ОФИЦЕР. Я театров не выношу! Цирк — другое дело, там ловкость, сила! Я, знаете, консерватор, в Европы не верю. Вы понимаете, что такое Россия?

СОЛДАТЫ. Так точно, ваше благородие.

ОФИЦЕР. Что же такое родина, Шевцов?(Молчание.) Шевцов?

ШЕВЦОВ. Так точно, ваше благородие.

(…)

ОФИЦЕР. Соприкоснешься с народом и станешь фаталистом. Эй, ты, фаталист, подбери живот. Первый взвод налево, второй взвод направо. Шагом марш!

Когда я узнал, что наши танки вошли в Чехословакию, я не пошел на митинг. Мне приказано было проводить митинг в театре. Я должен был собрать весь коллектив и объявить, поддержать это. А я сказал: «Пусть это делает директор Дупак Он был назначен до меня, в старый театр». Как только они собрались, я вышел из театра и уехал. Но потом я договорился с приятелями, и когда они мне стали говорить: «А где вы были, вас просили…», я говорю: «А меня вызвали в ЦК». И на этом все заглохло. Ну, я принял контрмеры и не строю из себя героя-смельчака. Александра Матросова не изображаю.

Я всегда вспоминаю Рубена Николаевича: «Я ни разу не поднимал руки, а выходил покурить».

P.S. Не смейтесь, в те времена это было геройство!

«Берегите ваши лица» А. Вознесенского, 1970

Я сам делал себе все композиции. Как-то Эрдман сказал:

— Странно, Юра, у вас нет драматургов вокруг вашего театра. И я подумал, что это не может быть, театр должен иметь драматурга, это кончится крахом. Но вы как-то сумели существовать без драматургии. Сперва я удивлялся, а потом увидел, что да, это такой театр, что вы можете обойтись без драматурга, что вы сами создаете себе свою драматургию.

Его это поражало.

Я сделал два спектакля по поэзии Вознесенского — «Антимиры» и в 70-м году «Берегите ваши лица».

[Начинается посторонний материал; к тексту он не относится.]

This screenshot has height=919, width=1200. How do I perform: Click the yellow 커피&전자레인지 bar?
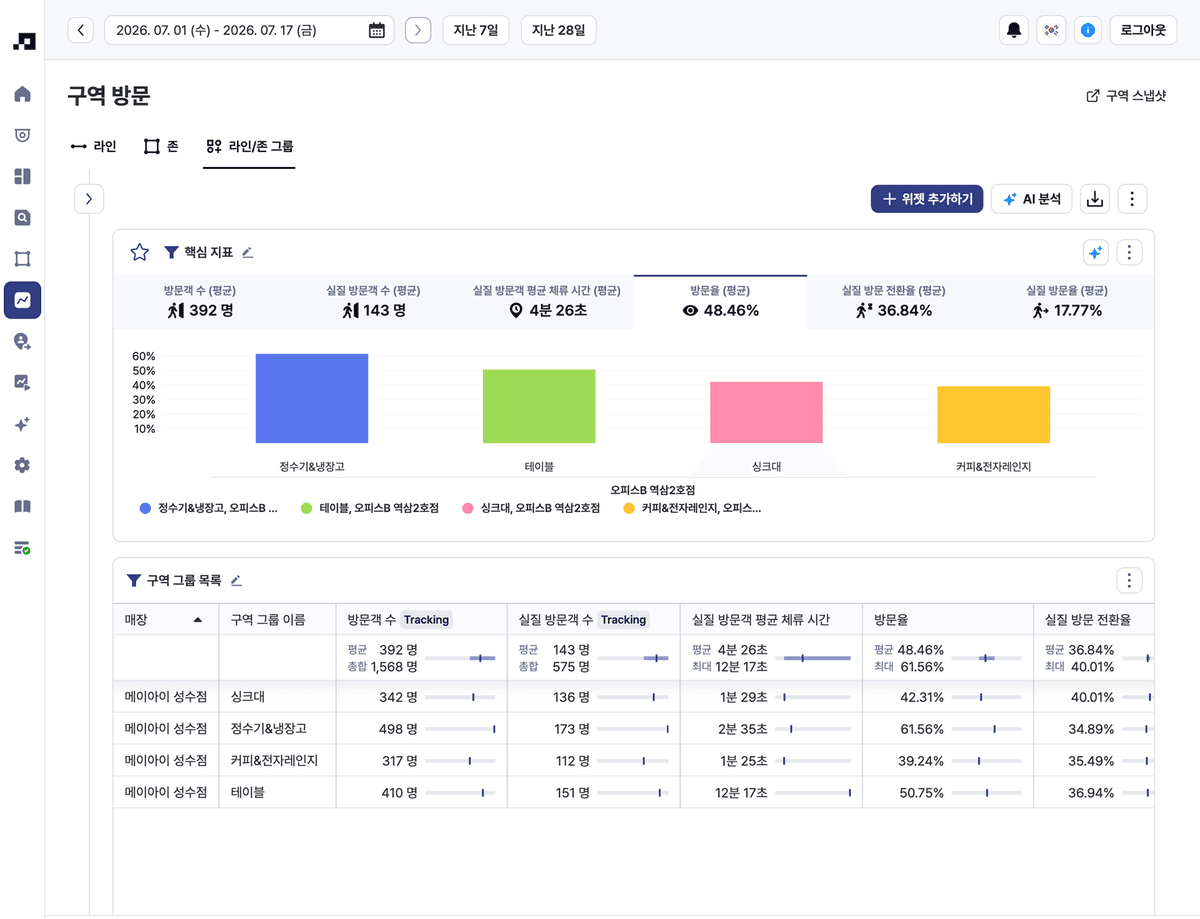click(x=993, y=414)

Это был странный спектакль. Это был спектакль с открытой режиссурой. То есть я сидел за режиссерским столиком и говорил вступительное слово зрителям, минуты три. Смысл слова был такой: что если художники имеют право на этюды, и даже есть случаи, когда, на мой вкус, этюды Иванова в «Явлении Христа народу» интереснее, чем сама картина, и этюды Репина к «Государственному совету» тоже интересней, чем сама картина.